What the task requires: Copy out the listing exactly.

▼

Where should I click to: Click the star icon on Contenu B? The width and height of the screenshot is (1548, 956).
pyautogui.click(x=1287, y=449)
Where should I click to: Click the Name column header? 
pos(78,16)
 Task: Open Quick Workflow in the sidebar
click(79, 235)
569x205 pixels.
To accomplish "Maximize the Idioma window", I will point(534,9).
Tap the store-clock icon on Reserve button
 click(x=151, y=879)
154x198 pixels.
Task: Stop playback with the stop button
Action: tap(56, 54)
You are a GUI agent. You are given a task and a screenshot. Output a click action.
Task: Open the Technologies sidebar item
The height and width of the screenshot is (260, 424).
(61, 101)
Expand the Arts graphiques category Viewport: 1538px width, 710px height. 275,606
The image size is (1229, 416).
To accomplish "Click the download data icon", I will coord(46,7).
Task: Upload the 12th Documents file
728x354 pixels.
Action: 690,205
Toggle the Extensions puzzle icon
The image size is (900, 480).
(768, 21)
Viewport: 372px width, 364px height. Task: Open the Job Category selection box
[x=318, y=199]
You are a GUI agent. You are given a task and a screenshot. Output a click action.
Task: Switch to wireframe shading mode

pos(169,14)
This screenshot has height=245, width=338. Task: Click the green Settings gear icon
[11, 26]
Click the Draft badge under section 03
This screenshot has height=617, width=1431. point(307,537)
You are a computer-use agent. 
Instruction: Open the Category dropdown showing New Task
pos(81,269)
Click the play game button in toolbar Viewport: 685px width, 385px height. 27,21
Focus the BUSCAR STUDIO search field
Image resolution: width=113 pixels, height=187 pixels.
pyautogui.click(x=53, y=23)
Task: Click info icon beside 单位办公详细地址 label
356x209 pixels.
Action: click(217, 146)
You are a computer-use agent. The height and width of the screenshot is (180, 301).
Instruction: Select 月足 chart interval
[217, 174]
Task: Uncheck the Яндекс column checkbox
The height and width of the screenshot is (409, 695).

▲

Reply to the task:
Where should I click to: Click the star icon on Contenu B? The width and height of the screenshot is (1548, 956).
pyautogui.click(x=1287, y=449)
Where should I click to: Click the Name column header? 
pos(78,16)
 Task: Open Quick Workflow in the sidebar
click(79, 235)
569x205 pixels.
To accomplish "Maximize the Idioma window", I will point(534,9).
Tap the store-clock icon on Reserve button
 click(x=151, y=879)
154x198 pixels.
Task: Stop playback with the stop button
Action: tap(56, 54)
You are a GUI agent. You are given a task and a screenshot. Output a click action.
Task: Open the Technologies sidebar item
The height and width of the screenshot is (260, 424).
(61, 101)
Expand the Arts graphiques category Viewport: 1538px width, 710px height. 275,606
The image size is (1229, 416).
To accomplish "Click the download data icon", I will coord(46,7).
Task: Upload the 12th Documents file
728x354 pixels.
Action: 690,205
Toggle the Extensions puzzle icon
The image size is (900, 480).
(768, 21)
Viewport: 372px width, 364px height. Task: Open the Job Category selection box
[x=318, y=199]
You are a GUI agent. You are given a task and a screenshot. Output a click action.
Task: Switch to wireframe shading mode

pos(169,14)
This screenshot has height=245, width=338. Task: Click the green Settings gear icon
[11, 26]
Click the Draft badge under section 03
This screenshot has height=617, width=1431. point(307,537)
You are a computer-use agent. 
Instruction: Open the Category dropdown showing New Task
pos(81,269)
Click the play game button in toolbar Viewport: 685px width, 385px height. 27,21
Focus the BUSCAR STUDIO search field
Image resolution: width=113 pixels, height=187 pixels.
pyautogui.click(x=53, y=23)
Task: Click info icon beside 单位办公详细地址 label
356x209 pixels.
Action: click(217, 146)
You are a computer-use agent. The height and width of the screenshot is (180, 301).
Instruction: Select 月足 chart interval
[217, 174]
Task: Uncheck the Яндекс column checkbox
The height and width of the screenshot is (409, 695).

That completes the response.